PHOTO MARCO CAMPANOZZI, LA PRESSE

Massimiliano Mulone, professeur agrégé à l'École de criminologie de l'Université de Montréal

On doit pouvoir, dans une société, lutter contre les discriminations raciales, qui sont évidentes, sans que cette lutte soit mise en opposition avec la sécurité publique.

Massimiliano Mulone, professeur agrégé à l’École de criminologie de l’Université de Montréal

Il est injuste de dire que la lutte antiraciste fait le jeu des criminels. C’est pourtant un discours qui prend de plus en plus de place, observe M. Mulone, qui s’est entretenu avec de nombreux policiers dans le cadre de ses travaux de recherche.

« Certains policiers vous diront que s’il y a une augmentation des fusillades à Montréal, c’est parce qu’il y a eu des mouvements comme Black Lives Matter, des rapports comme le nôtre et beaucoup de pressions de groupes militants ou d’organismes comme la Commission des droits de la personne et des droits de la jeunesse disant qu’il faut cesser ou encadrer les interpellations. Ils diront qu’à cause de toutes les accusations de racisme qui pèsent sur la police, les policiers font moins bien leur travail parce qu’ils font moins d’interpellations. »

C’est ce que disait aussi en substance un superviseur retraité du Service de police de la Ville de Montréal (SPVM) dans une lettre publiée récemment dans la section Débats, que le SPVM n’a pas voulu commenter.

Lisez la lettre publiée dans Débats 

L’exemple de Toronto, où une nouvelle politique d’encadrement des interpellations policières a fait chuter de façon draconienne leur fréquence, est souvent cité par les tenants de ce discours comme celui à ne pas suivre.
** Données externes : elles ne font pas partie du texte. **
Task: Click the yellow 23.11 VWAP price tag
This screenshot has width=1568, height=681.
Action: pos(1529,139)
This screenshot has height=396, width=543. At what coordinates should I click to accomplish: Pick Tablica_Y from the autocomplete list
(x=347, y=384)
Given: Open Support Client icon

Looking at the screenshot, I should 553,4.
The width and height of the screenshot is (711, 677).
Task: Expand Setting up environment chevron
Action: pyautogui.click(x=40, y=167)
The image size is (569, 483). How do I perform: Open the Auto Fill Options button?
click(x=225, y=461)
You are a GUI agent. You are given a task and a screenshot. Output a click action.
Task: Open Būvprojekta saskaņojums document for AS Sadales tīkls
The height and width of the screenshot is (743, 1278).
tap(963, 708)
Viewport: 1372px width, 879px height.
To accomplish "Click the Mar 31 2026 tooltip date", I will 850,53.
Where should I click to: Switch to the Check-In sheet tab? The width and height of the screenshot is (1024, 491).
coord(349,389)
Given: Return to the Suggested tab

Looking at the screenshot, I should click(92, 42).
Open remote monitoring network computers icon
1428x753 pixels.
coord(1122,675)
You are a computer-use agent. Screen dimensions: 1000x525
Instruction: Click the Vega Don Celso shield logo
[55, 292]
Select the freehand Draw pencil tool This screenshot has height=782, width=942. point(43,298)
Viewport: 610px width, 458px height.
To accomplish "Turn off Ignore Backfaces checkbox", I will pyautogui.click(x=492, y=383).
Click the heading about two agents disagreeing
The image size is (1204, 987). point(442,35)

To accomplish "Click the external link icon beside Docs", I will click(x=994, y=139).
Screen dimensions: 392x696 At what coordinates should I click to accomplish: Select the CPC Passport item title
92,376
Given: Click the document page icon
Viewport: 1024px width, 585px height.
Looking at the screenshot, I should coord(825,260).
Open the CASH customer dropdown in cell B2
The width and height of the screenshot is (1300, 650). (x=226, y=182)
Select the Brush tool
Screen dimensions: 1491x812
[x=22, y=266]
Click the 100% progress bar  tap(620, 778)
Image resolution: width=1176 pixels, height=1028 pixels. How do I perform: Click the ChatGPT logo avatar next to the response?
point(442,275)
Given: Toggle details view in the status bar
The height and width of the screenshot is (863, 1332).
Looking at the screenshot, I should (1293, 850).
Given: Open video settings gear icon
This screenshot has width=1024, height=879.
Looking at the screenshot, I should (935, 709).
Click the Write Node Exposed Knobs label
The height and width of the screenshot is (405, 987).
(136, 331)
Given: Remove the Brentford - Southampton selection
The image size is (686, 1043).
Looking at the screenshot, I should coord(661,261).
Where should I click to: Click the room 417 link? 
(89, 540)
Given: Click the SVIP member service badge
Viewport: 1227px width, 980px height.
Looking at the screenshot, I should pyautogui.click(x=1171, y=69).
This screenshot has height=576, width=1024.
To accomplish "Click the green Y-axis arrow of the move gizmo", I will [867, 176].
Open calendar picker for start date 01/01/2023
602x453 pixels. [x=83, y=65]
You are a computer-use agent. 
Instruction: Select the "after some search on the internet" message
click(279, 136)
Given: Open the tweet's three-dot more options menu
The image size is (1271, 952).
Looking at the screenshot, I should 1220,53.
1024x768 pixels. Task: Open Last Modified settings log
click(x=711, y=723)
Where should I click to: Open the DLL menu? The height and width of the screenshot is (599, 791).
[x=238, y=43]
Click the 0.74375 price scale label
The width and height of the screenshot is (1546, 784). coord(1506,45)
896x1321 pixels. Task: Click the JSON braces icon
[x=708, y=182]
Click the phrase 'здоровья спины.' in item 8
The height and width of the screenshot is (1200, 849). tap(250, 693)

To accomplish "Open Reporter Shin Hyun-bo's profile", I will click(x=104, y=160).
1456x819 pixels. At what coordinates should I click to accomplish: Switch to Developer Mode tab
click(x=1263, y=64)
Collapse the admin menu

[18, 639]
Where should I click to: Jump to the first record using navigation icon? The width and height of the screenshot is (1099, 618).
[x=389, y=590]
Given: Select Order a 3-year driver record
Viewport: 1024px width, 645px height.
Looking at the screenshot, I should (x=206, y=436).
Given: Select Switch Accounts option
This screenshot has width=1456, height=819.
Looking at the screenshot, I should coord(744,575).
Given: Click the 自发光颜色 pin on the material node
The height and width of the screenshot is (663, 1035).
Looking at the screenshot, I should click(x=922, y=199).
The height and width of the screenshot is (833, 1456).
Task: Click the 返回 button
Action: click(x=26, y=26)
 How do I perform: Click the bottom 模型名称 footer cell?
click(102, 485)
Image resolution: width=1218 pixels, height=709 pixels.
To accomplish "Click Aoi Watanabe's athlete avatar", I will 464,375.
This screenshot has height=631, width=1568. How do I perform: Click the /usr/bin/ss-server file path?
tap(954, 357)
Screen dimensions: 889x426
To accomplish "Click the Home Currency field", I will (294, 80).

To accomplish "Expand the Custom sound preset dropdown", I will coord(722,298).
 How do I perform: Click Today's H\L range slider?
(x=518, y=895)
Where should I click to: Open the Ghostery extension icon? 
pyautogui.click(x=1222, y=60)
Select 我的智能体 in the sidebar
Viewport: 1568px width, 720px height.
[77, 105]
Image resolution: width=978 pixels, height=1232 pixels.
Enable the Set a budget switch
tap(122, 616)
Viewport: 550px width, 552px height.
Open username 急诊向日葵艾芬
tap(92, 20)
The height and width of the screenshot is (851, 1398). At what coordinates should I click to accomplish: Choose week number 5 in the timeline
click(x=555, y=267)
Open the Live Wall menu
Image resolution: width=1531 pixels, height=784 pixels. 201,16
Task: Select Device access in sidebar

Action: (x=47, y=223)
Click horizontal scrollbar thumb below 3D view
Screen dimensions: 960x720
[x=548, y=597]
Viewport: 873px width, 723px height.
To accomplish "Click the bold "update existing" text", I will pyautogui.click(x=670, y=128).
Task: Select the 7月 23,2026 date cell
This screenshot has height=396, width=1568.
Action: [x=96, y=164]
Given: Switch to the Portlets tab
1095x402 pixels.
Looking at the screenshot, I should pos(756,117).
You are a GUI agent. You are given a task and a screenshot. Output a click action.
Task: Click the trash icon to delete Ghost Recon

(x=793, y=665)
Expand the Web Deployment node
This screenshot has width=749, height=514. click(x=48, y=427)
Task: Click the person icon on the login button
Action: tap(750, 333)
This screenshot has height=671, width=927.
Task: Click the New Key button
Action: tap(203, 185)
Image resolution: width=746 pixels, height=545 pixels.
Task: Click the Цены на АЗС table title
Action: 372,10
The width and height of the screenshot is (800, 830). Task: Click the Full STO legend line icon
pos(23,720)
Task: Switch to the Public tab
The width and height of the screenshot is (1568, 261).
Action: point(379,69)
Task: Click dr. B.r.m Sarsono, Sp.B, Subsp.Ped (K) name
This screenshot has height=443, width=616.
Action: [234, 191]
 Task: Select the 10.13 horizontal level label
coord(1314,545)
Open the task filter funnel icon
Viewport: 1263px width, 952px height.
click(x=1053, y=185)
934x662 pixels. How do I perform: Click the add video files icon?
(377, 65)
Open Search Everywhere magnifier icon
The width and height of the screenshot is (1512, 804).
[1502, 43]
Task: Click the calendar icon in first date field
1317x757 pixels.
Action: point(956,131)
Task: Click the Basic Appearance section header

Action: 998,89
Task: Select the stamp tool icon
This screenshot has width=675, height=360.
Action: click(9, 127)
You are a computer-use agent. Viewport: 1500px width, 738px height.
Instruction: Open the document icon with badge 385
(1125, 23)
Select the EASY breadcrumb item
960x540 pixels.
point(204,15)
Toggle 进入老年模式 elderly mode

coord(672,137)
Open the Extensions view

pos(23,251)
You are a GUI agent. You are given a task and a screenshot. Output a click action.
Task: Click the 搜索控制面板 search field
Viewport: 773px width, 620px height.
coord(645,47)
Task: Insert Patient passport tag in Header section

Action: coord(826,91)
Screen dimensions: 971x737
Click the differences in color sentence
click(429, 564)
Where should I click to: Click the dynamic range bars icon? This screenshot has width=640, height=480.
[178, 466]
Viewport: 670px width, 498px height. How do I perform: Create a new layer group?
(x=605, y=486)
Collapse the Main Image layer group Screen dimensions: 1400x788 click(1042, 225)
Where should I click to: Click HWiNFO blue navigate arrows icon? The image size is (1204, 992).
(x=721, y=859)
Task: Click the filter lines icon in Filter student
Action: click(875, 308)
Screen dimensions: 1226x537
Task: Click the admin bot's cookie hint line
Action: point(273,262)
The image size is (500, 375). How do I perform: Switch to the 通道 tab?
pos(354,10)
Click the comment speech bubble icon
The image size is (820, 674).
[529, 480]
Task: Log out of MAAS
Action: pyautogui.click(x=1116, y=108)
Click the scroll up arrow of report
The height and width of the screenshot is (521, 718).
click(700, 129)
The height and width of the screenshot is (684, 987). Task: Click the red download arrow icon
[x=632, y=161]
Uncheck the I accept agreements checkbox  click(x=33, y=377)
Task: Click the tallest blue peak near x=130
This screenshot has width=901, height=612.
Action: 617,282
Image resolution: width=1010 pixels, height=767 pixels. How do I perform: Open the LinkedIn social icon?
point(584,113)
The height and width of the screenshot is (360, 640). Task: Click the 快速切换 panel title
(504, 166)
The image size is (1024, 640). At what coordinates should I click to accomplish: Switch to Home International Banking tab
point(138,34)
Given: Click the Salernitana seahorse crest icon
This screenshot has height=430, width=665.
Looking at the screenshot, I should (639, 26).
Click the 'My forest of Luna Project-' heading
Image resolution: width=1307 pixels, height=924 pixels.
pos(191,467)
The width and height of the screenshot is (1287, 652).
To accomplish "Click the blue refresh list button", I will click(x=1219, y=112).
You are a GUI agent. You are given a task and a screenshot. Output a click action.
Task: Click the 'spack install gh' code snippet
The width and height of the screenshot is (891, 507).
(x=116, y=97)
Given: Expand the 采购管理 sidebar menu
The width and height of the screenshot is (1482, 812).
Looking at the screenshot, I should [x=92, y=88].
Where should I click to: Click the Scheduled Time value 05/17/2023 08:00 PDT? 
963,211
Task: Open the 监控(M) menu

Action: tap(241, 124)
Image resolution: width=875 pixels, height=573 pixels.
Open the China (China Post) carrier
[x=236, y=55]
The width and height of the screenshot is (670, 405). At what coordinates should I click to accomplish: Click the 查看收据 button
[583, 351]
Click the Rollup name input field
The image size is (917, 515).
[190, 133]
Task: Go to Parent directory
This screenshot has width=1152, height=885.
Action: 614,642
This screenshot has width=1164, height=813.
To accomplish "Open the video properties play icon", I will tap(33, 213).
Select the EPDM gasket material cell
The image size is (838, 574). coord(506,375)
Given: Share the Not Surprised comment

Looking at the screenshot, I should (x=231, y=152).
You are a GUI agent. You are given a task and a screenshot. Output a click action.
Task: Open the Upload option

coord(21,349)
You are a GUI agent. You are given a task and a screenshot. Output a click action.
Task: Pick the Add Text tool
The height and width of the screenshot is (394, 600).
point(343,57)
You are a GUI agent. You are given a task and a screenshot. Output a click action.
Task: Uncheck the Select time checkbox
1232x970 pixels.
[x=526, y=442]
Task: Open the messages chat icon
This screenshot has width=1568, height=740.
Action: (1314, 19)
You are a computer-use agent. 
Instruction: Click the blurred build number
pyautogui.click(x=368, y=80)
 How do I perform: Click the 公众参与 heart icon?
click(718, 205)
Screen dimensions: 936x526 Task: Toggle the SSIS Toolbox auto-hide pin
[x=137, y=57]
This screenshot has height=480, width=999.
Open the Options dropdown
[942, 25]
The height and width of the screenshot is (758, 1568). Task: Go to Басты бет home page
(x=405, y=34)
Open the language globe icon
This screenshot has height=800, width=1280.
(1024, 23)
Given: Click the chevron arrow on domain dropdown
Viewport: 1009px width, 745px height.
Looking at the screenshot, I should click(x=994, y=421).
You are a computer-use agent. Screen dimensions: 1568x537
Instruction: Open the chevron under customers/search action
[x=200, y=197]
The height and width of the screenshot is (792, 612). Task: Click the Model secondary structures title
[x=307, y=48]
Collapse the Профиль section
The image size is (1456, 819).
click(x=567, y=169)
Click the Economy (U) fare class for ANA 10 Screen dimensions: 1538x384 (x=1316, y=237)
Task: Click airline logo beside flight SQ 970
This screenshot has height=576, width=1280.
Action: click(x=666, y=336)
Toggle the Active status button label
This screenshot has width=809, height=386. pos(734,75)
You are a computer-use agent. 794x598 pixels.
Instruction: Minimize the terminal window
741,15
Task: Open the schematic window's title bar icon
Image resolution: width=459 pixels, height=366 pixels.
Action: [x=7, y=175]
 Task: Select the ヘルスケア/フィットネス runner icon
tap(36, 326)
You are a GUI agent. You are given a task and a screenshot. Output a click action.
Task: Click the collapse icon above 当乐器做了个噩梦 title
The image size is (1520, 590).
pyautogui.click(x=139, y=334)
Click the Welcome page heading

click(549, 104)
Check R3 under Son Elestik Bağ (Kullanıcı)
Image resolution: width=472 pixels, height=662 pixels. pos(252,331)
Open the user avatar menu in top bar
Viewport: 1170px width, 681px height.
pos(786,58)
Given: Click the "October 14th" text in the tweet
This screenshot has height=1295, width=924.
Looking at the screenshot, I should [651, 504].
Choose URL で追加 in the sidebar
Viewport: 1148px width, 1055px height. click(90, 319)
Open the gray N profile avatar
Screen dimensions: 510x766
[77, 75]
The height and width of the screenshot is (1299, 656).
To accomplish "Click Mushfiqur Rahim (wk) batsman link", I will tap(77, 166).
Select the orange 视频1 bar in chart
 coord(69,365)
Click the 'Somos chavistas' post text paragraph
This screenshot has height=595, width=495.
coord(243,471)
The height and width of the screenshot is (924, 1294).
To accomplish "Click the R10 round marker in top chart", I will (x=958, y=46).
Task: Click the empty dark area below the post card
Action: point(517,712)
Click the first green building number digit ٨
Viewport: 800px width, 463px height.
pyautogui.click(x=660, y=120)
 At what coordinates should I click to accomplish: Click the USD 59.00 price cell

Beaucoup associent l’augmentation des fusillades dans la Ville Reine à cette baisse du nombre d’interpellations.

Pourtant, des phases de fusillades, il y en a eu avant la mise en place de cette politique, rappelle M. Mulone. « Il y a 10 ans, on parlait déjà à Toronto de la guerre des gangs et des gens qui se faisaient tirer dessus au centre-ville. C’était la panique. Il n’y avait pourtant pas de discours anti-interpellation à l’époque. On n’en parlait pas vraiment. Les questions de profilage racial n’étaient pas à l’avant-scène. »

Le professeur de criminologie n’est pas du tout convaincu par le discours policier selon lequel moins d’interpellations équivalent à plus de crimes. « La police n’est pas le facteur numéro un qui influence le taux de criminalité dans la société. »

Ce n’est pas parce que vous avez plus ou moins de policiers que vous avez plus ou moins de crimes. Les causes du crime sont généralement des causes sociales, politiques, économiques totalement à l’extérieur du pouvoir policier.

Massimiliano Mulone

Est-ce à dire qu’il faudrait « définancer » la police ? Non. Mais il faudrait certainement redéfinir son rôle dans la société. Sortir de la culture du « combattant du crime », comme tente de le faire à Longueuil le chef de police Fady Dagher, en misant sur une police de concertation, qui pourrait faire davantage de prévention.

« Une bonne police, ce n’est pas juste une police qui arrête des criminels, souligne M. Mulone. Une bonne police, c’est aussi une police qui ne discrimine pas. Une police qui réussit à avoir un lien de confiance avec l’ensemble de sa communauté. De bonnes relations qui produisent un sentiment de sécurité. »

Une quiétude à laquelle tous devraient avoir droit, peu importe la couleur de leur peau.